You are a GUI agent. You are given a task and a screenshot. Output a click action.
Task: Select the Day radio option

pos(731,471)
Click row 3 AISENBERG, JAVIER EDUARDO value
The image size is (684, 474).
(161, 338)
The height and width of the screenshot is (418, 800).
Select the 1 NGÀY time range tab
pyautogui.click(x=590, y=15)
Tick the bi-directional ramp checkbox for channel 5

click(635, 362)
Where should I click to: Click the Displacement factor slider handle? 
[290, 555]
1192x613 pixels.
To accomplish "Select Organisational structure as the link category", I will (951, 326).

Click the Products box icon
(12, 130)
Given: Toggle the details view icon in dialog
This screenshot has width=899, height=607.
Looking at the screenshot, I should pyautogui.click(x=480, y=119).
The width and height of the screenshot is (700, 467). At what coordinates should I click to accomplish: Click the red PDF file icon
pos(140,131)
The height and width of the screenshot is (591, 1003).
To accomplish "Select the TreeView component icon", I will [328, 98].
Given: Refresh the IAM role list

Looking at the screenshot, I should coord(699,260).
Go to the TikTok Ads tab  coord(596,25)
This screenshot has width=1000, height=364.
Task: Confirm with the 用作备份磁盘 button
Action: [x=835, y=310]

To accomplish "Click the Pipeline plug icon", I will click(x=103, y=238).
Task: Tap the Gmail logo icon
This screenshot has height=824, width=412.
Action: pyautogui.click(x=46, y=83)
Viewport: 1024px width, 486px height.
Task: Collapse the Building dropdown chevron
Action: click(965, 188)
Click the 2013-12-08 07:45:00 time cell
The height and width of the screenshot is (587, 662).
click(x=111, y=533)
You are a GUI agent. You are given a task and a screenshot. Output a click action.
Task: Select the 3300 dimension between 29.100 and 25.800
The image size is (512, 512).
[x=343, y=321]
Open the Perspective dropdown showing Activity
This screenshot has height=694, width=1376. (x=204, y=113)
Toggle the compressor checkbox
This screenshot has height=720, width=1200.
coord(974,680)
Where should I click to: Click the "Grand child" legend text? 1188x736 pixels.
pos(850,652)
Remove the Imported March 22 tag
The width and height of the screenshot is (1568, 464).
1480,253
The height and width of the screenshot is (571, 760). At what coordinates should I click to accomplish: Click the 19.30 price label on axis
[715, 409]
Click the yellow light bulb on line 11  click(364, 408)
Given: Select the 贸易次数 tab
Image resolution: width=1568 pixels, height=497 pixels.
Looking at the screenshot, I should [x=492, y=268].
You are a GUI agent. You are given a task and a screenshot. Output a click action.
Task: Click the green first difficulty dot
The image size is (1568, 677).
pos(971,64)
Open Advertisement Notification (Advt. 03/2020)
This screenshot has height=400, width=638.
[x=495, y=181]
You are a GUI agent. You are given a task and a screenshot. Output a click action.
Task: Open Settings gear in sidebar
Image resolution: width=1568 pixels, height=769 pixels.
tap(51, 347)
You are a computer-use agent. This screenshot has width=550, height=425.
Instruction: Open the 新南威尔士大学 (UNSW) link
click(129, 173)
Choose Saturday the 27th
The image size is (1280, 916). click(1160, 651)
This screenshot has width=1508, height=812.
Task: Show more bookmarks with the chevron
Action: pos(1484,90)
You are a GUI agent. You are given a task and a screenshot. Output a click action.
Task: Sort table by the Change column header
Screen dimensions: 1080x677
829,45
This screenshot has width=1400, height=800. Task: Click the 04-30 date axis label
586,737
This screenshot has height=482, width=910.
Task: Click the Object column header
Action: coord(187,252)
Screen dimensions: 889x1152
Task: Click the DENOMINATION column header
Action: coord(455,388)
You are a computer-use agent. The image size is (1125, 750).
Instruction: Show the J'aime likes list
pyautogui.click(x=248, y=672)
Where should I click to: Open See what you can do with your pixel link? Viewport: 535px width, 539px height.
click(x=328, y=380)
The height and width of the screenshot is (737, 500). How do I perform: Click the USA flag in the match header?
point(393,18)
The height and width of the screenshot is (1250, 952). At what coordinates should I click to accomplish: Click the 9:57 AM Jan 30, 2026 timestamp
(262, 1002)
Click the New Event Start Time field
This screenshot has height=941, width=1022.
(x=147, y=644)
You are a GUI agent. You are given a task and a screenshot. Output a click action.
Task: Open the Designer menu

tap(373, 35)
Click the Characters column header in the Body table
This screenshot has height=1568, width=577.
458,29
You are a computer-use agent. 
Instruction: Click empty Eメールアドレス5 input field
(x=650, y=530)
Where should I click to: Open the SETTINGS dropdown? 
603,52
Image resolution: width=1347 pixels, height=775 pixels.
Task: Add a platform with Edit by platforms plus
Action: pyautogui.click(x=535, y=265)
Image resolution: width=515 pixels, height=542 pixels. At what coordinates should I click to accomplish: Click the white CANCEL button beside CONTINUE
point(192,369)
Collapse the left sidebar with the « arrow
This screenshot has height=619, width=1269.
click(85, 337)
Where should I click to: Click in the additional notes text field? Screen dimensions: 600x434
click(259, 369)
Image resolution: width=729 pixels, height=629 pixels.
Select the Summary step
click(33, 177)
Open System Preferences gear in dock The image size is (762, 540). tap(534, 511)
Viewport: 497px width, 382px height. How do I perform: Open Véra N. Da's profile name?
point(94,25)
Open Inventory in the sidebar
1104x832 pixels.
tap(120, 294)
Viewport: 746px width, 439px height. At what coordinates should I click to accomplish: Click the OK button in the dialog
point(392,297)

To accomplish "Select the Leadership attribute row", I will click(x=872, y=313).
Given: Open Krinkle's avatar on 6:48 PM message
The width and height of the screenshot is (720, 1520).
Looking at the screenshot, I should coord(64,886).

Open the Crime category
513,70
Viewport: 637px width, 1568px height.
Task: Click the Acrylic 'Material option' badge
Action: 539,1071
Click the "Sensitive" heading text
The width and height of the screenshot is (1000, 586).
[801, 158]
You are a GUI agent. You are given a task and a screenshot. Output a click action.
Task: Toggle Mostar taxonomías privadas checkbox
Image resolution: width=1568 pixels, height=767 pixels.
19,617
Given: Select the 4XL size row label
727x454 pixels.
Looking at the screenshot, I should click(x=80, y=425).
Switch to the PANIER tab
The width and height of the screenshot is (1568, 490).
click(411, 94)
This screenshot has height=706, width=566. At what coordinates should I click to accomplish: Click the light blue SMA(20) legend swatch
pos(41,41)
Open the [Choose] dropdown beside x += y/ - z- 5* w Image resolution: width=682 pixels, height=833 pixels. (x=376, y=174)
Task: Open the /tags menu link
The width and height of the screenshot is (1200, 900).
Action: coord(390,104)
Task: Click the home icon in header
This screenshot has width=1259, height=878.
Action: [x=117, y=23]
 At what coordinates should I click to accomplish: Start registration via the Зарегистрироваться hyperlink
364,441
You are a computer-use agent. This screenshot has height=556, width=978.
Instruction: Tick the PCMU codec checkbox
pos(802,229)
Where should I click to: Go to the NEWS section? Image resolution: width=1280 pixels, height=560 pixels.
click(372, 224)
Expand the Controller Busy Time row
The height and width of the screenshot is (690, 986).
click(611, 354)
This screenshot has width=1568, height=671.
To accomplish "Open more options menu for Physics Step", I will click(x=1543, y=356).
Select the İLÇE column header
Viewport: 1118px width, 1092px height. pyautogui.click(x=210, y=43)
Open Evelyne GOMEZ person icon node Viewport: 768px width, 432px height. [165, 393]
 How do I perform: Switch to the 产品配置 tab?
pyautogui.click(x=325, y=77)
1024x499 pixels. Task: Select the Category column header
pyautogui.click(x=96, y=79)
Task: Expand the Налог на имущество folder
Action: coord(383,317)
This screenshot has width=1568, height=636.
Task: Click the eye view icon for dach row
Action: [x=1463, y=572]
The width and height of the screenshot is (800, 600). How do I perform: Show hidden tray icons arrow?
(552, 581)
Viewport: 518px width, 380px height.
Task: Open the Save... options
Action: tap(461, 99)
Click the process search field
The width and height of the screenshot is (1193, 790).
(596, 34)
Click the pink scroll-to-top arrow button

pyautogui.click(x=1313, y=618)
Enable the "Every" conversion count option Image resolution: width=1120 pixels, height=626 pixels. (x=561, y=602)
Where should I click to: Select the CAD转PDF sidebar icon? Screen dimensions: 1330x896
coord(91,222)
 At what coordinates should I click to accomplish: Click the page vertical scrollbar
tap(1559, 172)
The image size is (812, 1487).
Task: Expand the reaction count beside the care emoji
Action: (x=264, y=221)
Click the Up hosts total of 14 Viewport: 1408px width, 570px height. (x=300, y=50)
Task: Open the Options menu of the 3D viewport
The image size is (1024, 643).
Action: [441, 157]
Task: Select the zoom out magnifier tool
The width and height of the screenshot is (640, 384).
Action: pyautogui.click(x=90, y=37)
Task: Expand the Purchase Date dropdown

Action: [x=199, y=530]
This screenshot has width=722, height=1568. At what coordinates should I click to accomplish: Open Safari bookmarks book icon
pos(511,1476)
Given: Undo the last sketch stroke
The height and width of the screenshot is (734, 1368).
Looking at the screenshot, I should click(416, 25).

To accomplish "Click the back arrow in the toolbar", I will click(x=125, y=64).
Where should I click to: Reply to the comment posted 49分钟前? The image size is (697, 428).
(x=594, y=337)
********************
(What you are asked to do) Scan the listing above. Collect all lines with the word "will".

(Response for this exercise)
To accomplish "Select Organisational structure as the link category", I will (951, 326).
To accomplish "Select the TreeView component icon", I will [328, 98].
To accomplish "Click the Pipeline plug icon", I will click(x=103, y=238).
To accomplish "Select the Leadership attribute row", I will click(x=872, y=313).
To accomplish "Open more options menu for Physics Step", I will click(x=1543, y=356).
To accomplish "Click the back arrow in the toolbar", I will click(x=125, y=64).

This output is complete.